I beg to differ.
It's not the fact that we're all different and have different religions, cultures, ideas and subsequent beliefs that unites a society; far from it.
That's the hallmark of a divided society.
Quite the opposite in fact.
It's exactly what a society has in common which is the very thing that creates a cohesive society and binds it together.
It's precisely the fact everyone has the same ideas, religion and shares the same culture why a society works in the first place.
And strength is found in unity of purpose.
There is one obvious contradiction created by the people who (largely the liberal elite, for their own vested interests it has to be said), extol the virtues of 'diversity' which alludes to this very point.

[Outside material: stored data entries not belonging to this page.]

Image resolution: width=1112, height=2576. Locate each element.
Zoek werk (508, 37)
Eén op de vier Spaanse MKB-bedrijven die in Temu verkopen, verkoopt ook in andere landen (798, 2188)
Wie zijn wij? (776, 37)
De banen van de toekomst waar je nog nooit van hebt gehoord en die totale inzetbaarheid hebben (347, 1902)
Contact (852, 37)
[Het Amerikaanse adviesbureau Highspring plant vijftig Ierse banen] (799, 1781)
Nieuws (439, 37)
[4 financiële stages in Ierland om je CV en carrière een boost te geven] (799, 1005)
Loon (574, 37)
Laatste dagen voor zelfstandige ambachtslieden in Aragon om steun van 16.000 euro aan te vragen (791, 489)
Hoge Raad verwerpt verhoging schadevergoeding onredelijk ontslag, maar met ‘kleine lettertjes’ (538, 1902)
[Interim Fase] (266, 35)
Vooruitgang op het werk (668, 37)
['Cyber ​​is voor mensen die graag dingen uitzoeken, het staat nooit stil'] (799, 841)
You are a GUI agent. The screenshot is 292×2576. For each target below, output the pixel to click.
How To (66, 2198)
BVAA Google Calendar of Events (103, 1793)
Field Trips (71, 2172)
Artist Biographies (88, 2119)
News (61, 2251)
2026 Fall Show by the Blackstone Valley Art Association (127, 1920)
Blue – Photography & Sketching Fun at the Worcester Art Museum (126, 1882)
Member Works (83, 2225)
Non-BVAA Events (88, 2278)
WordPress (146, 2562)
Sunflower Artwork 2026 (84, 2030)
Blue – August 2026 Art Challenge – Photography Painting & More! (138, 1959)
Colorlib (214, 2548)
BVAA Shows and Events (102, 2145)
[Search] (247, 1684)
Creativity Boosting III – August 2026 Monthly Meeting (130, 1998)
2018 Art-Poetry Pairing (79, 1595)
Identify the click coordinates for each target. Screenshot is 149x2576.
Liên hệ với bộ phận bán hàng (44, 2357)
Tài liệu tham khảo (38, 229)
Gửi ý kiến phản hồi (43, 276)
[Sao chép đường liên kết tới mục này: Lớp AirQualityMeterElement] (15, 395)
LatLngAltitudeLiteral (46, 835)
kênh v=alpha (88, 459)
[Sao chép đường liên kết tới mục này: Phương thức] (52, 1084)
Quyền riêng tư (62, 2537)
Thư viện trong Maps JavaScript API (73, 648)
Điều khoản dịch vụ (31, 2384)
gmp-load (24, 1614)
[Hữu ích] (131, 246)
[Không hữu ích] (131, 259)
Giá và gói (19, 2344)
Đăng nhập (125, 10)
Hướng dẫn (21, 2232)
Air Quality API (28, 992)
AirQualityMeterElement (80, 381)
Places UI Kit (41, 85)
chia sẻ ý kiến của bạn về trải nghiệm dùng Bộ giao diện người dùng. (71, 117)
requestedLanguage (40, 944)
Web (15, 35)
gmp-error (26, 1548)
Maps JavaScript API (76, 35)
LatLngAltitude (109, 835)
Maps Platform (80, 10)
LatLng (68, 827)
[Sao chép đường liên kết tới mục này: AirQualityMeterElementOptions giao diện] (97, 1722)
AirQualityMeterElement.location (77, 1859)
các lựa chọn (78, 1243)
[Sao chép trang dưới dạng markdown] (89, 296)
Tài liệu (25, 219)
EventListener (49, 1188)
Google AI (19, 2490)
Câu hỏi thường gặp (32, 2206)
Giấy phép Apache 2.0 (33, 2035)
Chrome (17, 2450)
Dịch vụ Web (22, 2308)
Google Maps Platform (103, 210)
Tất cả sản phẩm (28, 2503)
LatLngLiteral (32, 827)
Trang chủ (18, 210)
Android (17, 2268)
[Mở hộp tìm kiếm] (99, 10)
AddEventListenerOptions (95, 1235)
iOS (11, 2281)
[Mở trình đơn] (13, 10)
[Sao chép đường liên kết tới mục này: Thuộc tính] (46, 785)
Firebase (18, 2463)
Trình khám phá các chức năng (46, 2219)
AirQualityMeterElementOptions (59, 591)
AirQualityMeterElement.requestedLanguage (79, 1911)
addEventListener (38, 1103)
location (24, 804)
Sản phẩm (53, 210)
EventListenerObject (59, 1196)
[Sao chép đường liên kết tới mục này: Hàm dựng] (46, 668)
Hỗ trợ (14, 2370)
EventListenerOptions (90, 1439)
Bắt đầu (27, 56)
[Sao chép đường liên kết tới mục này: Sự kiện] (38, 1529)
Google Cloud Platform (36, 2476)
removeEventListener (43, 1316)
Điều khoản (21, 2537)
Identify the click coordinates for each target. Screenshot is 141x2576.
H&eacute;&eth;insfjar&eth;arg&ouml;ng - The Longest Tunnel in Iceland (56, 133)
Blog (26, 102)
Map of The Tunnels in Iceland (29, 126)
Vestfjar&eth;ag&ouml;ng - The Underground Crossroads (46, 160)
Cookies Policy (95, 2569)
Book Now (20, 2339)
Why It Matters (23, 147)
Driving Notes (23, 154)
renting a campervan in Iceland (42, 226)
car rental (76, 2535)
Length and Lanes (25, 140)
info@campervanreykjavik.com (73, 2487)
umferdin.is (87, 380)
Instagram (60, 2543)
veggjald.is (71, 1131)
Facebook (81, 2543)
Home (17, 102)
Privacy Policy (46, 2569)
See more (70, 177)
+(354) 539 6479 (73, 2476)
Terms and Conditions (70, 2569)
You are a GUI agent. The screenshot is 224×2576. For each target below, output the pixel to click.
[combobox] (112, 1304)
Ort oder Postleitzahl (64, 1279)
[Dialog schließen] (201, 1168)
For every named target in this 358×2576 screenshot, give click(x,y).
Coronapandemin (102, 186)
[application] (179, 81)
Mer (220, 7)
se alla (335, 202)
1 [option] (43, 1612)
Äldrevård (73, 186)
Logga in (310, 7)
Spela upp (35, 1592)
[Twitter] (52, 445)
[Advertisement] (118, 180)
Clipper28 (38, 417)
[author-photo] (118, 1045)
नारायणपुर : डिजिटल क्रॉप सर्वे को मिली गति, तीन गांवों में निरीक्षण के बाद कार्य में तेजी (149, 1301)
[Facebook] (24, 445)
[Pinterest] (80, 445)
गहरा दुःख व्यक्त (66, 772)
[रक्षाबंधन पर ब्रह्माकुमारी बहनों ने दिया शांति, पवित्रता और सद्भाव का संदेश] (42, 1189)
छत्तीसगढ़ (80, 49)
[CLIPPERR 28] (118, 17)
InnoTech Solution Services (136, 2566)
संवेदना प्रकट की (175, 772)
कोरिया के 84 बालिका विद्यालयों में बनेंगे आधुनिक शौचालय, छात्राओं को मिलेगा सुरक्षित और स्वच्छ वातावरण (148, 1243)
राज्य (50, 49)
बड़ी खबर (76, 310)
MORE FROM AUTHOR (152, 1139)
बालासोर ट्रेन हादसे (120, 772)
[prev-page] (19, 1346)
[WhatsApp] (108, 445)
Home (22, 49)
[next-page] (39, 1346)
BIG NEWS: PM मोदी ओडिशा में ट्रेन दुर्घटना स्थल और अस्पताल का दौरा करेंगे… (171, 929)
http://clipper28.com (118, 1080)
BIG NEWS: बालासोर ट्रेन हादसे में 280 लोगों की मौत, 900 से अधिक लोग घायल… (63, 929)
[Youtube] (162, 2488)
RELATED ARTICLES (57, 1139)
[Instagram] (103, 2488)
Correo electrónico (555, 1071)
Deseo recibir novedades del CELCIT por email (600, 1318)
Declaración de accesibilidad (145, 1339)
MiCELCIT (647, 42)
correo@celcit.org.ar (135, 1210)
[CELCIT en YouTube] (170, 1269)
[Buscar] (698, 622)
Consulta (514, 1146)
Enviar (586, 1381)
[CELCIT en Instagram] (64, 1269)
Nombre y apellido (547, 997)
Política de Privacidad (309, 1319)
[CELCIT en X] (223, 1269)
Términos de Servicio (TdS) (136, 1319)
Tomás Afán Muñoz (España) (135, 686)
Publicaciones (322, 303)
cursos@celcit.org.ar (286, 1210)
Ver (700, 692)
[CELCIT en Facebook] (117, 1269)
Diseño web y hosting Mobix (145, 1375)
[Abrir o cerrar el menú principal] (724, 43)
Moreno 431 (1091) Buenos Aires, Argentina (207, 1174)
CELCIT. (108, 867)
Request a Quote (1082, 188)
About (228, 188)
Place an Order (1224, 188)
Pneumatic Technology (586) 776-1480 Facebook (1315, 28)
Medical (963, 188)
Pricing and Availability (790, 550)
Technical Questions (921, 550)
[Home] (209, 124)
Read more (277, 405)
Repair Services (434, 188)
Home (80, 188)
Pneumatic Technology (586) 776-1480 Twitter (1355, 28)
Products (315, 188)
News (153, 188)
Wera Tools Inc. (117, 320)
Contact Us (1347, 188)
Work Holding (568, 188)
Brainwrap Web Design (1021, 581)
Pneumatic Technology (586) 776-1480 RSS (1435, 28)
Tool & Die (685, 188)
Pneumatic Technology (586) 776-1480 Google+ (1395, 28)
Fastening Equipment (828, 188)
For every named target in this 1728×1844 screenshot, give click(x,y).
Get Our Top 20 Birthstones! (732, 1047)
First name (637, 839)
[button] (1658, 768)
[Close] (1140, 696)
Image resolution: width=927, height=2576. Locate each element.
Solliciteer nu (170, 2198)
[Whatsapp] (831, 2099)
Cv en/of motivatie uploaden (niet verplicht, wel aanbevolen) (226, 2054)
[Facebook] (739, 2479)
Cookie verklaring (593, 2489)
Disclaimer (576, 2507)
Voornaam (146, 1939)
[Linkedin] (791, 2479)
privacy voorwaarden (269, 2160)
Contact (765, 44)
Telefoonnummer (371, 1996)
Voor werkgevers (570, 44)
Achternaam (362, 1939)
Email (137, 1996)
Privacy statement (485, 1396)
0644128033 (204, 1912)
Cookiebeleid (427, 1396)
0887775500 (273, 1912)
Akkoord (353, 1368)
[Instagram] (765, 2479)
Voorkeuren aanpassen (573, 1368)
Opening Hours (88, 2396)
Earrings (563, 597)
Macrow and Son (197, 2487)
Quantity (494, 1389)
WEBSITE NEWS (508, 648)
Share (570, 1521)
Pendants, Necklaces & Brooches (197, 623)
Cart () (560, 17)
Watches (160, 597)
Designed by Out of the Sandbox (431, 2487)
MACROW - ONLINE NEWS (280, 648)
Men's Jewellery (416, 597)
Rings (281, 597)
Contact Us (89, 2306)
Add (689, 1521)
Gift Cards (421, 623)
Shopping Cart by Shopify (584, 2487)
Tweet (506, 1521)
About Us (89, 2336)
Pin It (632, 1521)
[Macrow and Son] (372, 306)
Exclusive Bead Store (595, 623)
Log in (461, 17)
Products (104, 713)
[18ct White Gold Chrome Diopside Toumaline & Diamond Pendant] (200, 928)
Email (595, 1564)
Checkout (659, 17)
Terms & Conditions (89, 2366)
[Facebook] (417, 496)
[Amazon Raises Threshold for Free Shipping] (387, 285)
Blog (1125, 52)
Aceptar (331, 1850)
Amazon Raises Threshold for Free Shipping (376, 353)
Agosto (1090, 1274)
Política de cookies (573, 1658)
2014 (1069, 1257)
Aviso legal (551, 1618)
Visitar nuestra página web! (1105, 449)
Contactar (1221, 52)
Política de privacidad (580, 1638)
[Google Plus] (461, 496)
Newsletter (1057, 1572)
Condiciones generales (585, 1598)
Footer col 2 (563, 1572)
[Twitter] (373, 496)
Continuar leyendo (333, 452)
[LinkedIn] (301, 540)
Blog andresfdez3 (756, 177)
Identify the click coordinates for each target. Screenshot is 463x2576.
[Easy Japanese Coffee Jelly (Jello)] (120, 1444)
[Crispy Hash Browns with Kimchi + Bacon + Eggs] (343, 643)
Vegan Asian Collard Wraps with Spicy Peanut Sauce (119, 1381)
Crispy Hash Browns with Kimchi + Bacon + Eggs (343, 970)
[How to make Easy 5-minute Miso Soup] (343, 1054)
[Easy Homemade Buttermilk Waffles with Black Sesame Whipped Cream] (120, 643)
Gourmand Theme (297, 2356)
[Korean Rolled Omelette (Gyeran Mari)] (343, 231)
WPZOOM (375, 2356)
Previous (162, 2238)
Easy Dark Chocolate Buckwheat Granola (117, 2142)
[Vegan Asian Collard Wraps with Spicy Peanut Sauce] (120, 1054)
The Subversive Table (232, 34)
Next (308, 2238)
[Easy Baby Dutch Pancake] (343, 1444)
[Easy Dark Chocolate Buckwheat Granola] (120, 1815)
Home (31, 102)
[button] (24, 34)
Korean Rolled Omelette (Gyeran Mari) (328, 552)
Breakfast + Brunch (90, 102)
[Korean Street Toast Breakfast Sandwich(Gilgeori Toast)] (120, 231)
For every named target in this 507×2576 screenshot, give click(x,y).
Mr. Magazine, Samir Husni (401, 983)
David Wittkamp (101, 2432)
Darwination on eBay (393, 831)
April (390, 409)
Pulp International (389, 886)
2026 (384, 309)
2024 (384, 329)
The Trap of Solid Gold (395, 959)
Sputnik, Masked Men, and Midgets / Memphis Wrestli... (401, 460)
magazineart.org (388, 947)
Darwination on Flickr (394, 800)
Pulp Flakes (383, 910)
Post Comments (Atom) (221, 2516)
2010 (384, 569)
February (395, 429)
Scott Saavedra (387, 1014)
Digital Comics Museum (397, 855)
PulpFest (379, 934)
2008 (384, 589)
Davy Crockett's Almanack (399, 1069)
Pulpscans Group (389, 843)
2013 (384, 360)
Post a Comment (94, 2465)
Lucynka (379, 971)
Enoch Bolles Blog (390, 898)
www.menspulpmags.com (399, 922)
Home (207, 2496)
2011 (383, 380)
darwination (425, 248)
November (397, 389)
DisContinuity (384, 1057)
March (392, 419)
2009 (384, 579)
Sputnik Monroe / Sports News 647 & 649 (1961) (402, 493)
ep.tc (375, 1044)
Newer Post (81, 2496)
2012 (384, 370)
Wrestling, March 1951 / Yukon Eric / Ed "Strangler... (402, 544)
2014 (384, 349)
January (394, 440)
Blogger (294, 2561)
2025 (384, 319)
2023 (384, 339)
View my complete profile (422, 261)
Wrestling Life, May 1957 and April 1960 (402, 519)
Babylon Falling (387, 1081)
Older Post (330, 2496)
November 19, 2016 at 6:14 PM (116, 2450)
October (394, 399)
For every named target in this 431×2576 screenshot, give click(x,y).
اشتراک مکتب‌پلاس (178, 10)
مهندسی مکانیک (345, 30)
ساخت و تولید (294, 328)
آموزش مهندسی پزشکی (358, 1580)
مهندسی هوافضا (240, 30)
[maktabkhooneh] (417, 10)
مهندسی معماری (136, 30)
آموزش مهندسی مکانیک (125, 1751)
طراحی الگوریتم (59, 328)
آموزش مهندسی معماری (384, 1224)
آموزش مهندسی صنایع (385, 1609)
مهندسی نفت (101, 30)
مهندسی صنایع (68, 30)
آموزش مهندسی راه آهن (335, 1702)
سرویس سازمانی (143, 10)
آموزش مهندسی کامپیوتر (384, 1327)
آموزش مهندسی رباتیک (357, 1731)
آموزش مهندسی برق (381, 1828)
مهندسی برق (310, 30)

These liberal P.C. zealots claim it's a good thing to have different points of view, cultures, ideas and beliefs; that somehow it all enriches a society.
Yet when it comes to a proportional representation voting system, whereby it's precisely all those very different ideas and much vaunted 'diversity' that would be represented in Parliament, they claim that there would be too much difference of opinion, too much disagreement causing continual arguments and that nothing would ever get done.
Or to put it in a slightly more succinct way, a colony of ants doesn't work in a cohesive, constructive and unified way because of 'diversity', does it now.
The question is, if ‘diversity’ is so good (allegedly) for society, why is it that for some innate reason it wouldn't be good at a governmental level of representation; after all, government is drawn from society and therefore only a microcosm of society itself.
You can't have it both ways.
Perversely, one of the down sides to all this imported ‘diversity’ has is the oppression of free speech.
Ironically enough, purportedly in the interests of 'community cohesion'.